# What to do:
How many lines in the records below contain the string "title"? Reply with the number alone.

-------- Data lines --------

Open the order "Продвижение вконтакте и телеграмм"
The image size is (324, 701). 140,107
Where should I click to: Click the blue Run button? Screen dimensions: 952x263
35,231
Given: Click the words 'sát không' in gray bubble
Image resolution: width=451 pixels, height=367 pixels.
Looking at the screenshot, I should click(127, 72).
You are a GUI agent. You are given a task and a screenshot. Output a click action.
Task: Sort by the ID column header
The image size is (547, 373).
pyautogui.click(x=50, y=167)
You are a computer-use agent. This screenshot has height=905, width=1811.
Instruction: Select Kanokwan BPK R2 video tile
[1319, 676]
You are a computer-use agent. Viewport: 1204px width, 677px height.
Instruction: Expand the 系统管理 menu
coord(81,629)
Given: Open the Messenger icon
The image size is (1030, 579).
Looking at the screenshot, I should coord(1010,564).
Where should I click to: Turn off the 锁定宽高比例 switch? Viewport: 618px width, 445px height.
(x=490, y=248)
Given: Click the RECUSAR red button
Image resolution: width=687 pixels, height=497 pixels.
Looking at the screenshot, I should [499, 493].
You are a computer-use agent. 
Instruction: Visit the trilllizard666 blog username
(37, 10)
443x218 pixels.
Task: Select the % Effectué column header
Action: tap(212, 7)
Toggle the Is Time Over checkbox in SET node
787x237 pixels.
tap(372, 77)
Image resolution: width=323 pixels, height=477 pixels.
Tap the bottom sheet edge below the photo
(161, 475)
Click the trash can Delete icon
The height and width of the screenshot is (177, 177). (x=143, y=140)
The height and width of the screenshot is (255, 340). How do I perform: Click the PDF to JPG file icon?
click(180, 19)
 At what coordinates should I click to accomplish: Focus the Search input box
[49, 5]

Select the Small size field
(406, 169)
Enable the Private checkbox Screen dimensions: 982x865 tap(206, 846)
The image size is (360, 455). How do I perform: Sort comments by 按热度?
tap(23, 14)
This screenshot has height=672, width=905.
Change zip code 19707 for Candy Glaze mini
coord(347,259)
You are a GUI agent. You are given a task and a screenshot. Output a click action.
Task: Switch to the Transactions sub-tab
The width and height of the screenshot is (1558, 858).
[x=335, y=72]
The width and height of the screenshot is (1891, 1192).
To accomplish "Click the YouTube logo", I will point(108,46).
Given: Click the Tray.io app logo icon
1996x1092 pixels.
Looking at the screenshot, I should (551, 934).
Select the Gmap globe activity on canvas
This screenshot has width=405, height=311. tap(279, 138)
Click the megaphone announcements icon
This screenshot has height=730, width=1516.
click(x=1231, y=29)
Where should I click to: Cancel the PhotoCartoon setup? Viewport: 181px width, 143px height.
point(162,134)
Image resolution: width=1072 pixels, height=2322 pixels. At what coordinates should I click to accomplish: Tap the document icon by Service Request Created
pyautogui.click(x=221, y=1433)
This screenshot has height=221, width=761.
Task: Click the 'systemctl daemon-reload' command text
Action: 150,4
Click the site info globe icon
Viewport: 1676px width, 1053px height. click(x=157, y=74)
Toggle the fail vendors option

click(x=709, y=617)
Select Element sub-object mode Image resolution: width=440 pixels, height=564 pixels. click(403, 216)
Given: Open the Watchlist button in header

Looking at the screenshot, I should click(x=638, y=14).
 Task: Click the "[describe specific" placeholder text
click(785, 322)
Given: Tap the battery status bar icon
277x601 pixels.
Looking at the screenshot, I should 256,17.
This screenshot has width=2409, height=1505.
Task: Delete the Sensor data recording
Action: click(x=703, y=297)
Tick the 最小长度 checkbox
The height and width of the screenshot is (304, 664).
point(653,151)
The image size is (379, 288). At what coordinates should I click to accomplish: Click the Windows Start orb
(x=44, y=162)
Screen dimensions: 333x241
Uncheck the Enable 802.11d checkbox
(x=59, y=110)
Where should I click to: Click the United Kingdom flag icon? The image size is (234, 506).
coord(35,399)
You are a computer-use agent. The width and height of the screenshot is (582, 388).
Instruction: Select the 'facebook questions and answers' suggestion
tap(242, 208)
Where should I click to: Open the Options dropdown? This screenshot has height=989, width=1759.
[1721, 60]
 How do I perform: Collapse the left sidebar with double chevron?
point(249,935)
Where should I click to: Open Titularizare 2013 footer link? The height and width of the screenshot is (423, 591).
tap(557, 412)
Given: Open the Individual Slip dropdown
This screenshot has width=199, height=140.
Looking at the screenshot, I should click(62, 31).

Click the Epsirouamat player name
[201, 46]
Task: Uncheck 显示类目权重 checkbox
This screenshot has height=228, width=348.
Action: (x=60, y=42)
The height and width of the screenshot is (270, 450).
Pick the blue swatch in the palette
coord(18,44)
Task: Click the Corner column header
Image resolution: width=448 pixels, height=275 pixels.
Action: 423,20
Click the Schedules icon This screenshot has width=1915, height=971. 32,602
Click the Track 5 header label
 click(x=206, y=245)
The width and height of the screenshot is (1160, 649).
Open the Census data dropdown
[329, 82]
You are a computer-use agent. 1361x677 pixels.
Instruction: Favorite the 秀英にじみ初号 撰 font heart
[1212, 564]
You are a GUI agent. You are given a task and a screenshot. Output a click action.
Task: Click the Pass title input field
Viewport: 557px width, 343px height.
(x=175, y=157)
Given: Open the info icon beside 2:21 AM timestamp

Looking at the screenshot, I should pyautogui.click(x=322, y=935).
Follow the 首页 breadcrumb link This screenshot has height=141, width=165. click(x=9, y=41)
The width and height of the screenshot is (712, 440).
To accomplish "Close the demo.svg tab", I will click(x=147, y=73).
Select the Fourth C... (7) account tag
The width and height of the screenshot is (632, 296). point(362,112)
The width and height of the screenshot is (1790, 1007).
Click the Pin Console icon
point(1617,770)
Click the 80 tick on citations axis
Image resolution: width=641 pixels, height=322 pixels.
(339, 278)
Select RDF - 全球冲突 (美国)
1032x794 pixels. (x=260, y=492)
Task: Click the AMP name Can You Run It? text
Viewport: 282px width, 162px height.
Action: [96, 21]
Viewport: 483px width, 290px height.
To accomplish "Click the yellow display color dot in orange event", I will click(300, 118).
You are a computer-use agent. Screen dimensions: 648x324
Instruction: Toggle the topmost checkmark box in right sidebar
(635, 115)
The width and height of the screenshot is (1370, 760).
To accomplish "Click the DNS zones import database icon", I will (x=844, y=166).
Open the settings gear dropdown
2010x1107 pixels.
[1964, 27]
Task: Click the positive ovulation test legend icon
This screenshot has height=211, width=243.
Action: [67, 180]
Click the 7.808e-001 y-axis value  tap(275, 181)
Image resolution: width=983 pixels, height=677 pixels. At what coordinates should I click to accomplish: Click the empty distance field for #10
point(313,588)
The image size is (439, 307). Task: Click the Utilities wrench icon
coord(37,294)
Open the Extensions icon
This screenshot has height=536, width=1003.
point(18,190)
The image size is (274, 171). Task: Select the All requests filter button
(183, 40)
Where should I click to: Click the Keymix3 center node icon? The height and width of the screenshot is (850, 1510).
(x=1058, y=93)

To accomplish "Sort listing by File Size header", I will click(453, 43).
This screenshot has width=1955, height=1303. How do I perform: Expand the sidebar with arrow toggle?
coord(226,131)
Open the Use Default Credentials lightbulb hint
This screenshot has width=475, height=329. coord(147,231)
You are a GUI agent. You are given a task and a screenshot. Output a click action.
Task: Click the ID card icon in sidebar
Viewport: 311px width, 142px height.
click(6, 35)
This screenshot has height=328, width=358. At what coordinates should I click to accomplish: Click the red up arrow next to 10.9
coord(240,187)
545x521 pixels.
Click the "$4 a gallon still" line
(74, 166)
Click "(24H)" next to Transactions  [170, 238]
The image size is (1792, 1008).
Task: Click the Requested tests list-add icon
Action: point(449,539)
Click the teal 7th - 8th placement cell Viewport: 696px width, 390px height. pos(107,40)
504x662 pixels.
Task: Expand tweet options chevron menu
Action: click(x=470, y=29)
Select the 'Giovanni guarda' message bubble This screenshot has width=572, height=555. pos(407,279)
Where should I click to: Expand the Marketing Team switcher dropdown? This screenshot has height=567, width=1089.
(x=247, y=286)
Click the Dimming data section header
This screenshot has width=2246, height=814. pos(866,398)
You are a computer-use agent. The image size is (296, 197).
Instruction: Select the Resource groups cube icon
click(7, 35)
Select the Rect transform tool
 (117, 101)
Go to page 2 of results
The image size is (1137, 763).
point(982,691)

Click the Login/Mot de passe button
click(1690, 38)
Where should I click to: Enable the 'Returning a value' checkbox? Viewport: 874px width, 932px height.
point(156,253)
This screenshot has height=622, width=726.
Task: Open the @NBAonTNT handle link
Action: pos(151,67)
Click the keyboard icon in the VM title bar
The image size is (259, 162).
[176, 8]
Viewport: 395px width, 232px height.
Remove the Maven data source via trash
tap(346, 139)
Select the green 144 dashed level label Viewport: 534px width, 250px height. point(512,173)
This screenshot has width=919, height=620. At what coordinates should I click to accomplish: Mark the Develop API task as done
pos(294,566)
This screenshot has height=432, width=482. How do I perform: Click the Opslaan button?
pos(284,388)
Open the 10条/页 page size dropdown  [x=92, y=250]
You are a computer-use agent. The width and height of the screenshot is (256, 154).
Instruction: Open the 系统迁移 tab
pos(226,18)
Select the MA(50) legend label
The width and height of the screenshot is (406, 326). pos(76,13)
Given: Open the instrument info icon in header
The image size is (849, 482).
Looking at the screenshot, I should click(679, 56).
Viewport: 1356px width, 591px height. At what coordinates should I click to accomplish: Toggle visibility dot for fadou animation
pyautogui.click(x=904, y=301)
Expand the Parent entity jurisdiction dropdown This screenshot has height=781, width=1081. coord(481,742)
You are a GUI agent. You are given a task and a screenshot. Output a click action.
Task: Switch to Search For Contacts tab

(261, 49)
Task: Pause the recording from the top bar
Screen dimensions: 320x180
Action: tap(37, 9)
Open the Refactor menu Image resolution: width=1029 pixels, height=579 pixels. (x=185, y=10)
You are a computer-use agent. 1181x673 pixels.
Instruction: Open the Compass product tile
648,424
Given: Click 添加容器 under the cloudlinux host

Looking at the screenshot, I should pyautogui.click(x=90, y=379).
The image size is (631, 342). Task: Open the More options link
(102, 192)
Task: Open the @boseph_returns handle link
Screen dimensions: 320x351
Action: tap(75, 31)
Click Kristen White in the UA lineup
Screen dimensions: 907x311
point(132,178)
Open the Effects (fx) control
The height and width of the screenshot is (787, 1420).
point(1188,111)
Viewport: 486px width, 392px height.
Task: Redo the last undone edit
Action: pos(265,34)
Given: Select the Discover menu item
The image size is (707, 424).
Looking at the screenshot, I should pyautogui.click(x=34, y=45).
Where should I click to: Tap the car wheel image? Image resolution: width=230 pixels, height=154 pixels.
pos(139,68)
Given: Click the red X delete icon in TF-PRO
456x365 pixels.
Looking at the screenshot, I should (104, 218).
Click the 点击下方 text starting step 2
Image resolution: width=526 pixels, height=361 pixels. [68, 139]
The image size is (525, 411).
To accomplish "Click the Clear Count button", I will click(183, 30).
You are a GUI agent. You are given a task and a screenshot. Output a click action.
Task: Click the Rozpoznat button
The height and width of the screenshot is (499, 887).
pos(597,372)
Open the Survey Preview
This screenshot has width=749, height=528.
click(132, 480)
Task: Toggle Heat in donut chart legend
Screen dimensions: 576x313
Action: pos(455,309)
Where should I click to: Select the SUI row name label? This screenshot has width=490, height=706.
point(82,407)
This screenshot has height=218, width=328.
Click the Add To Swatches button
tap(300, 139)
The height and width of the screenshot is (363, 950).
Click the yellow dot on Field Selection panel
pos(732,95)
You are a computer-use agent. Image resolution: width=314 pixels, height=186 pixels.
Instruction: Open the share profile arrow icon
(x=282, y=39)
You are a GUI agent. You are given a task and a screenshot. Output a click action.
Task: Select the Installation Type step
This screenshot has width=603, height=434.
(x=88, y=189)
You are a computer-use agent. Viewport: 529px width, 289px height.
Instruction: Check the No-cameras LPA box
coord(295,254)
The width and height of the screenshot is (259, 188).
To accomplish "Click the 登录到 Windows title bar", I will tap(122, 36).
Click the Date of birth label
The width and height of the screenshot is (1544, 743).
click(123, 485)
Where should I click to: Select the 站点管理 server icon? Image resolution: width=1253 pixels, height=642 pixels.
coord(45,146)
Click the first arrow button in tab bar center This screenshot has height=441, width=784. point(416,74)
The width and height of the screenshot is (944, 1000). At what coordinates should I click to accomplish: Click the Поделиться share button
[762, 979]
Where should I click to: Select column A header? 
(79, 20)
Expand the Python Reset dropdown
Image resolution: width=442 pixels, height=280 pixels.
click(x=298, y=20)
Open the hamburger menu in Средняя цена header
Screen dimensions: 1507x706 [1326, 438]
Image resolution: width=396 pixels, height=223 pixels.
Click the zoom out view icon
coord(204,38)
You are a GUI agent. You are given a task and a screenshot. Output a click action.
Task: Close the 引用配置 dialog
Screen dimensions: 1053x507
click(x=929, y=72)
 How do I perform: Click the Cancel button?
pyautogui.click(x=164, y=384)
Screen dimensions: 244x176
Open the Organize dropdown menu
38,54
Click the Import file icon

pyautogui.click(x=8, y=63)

--------

# Exercise solution:
3